◆ MATERIAL SHOWN ◆
=====

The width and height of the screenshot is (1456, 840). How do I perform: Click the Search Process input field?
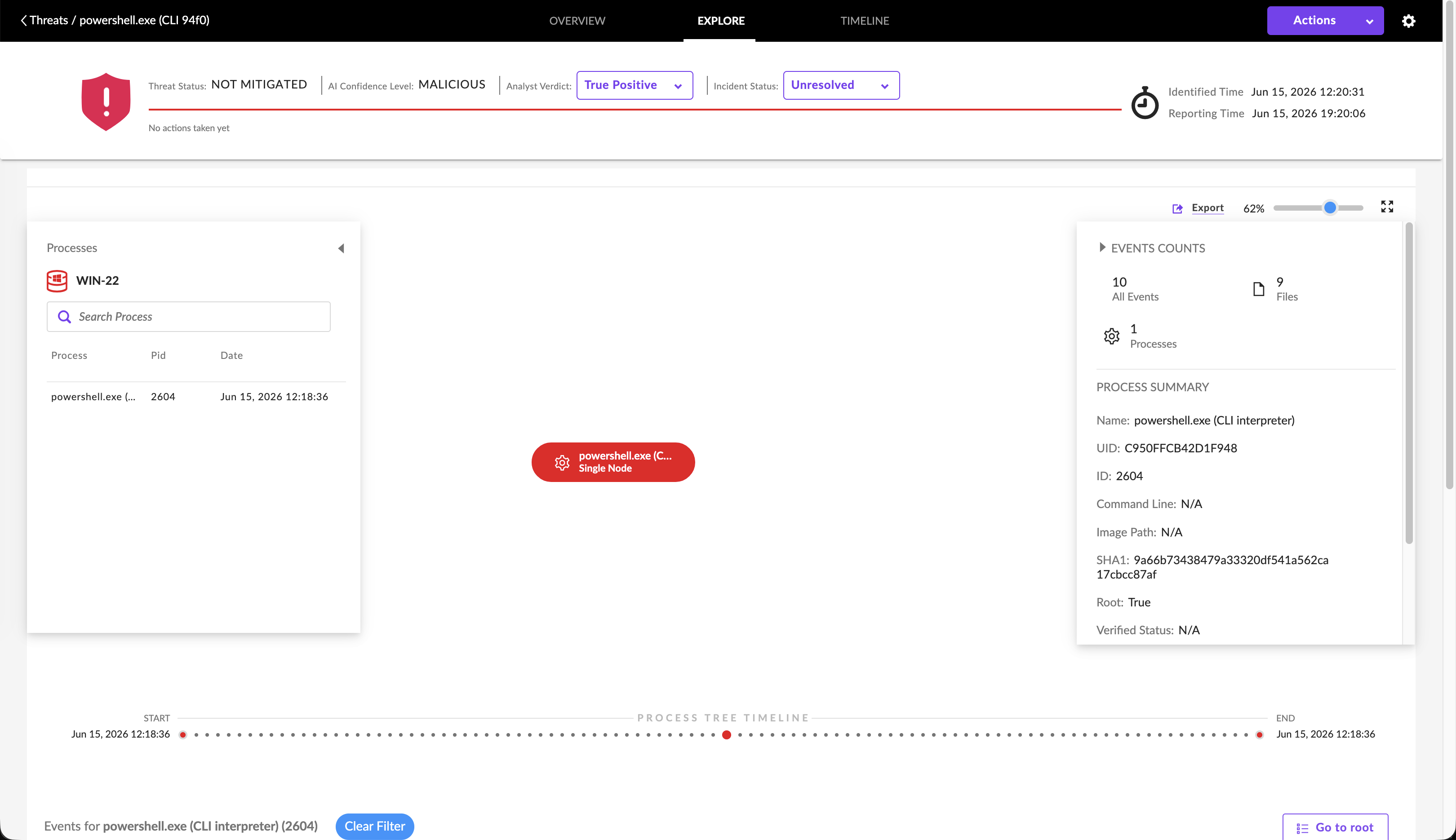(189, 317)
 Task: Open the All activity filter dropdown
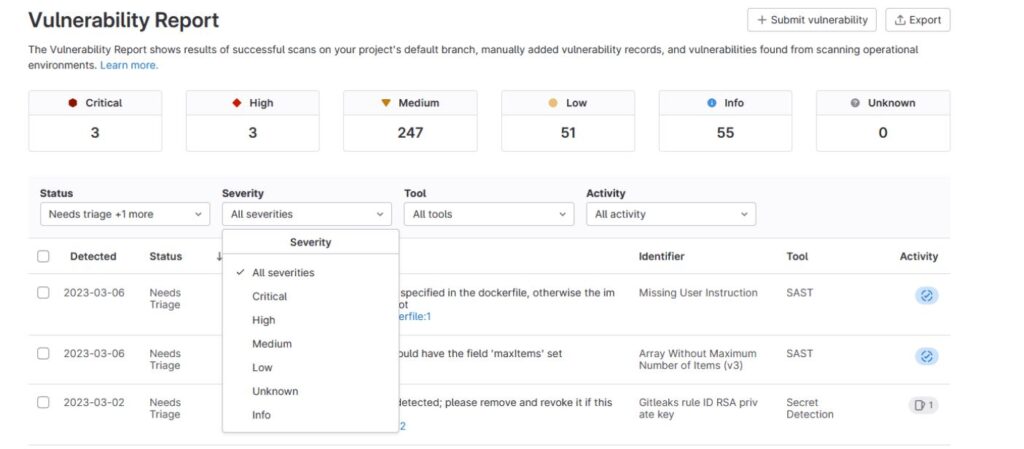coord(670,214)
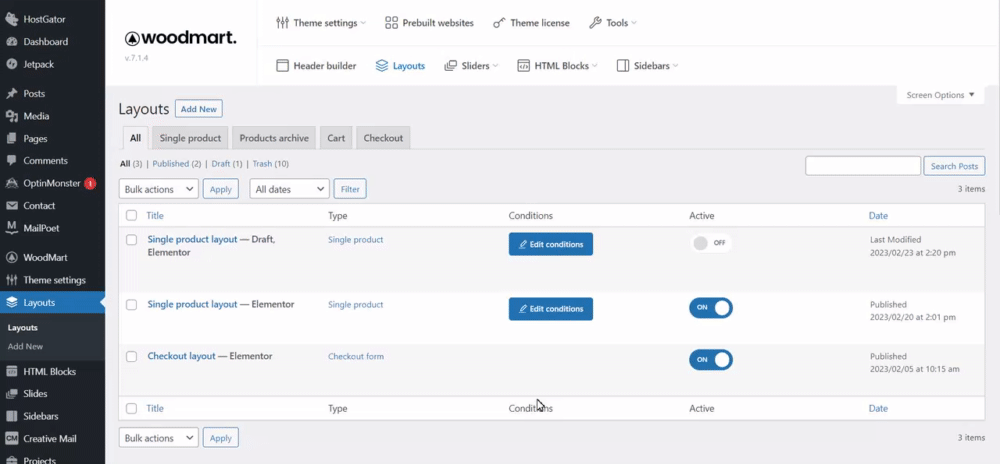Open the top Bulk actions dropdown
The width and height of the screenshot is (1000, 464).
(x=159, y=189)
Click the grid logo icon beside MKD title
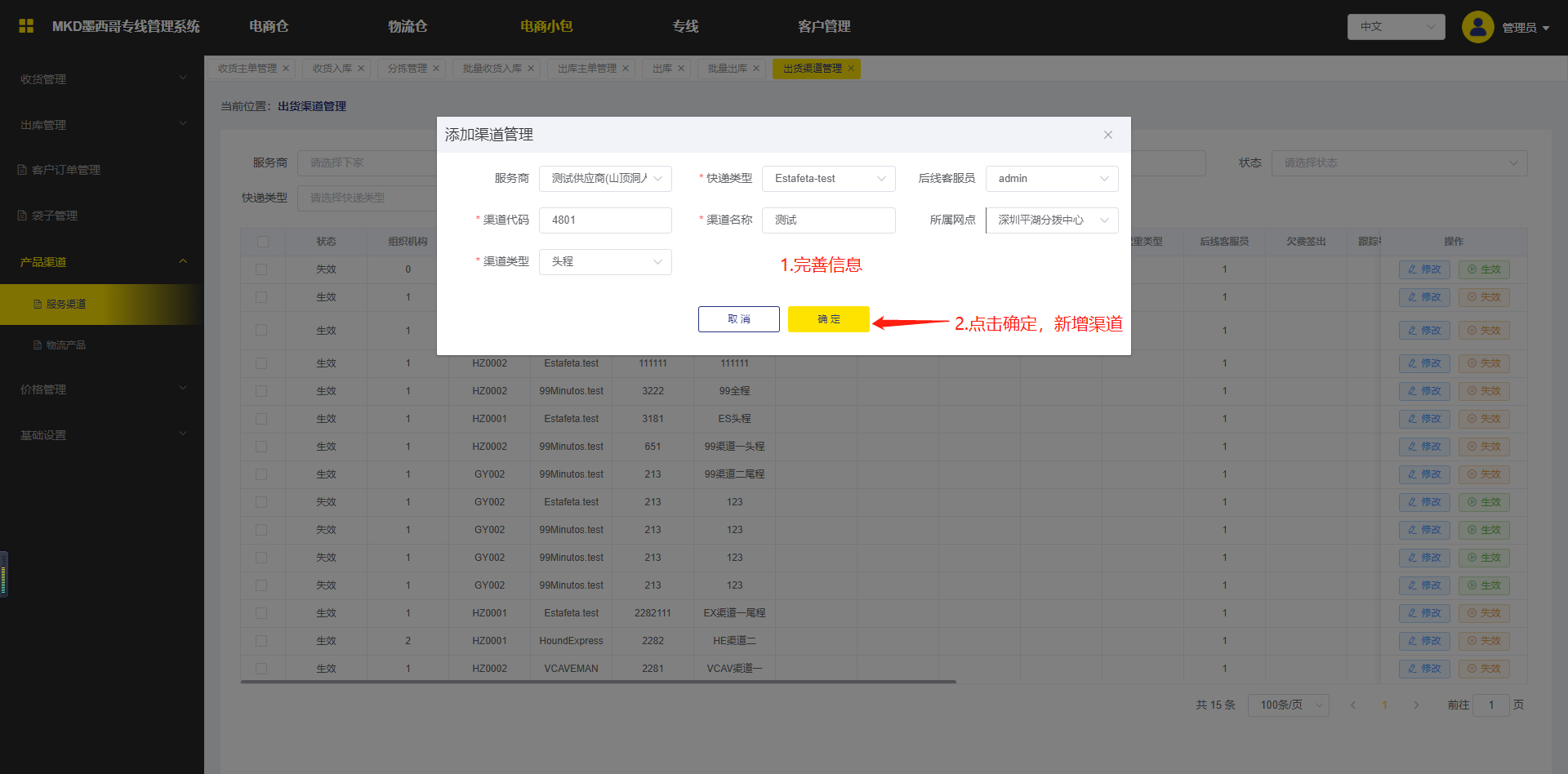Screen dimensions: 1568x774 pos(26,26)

=====

Each record above is to be restated exactly, with its pictures removed from the copy.

◆ RESULT FOR THIS TASK ◆
The width and height of the screenshot is (1456, 840). How do I perform: Click the Search Process input field?
(189, 317)
 Task: Open the All activity filter dropdown
coord(670,214)
Open the top Bulk actions dropdown
The width and height of the screenshot is (1000, 464).
(x=159, y=189)
Click the grid logo icon beside MKD title
Screen dimensions: 1568x774 pos(26,26)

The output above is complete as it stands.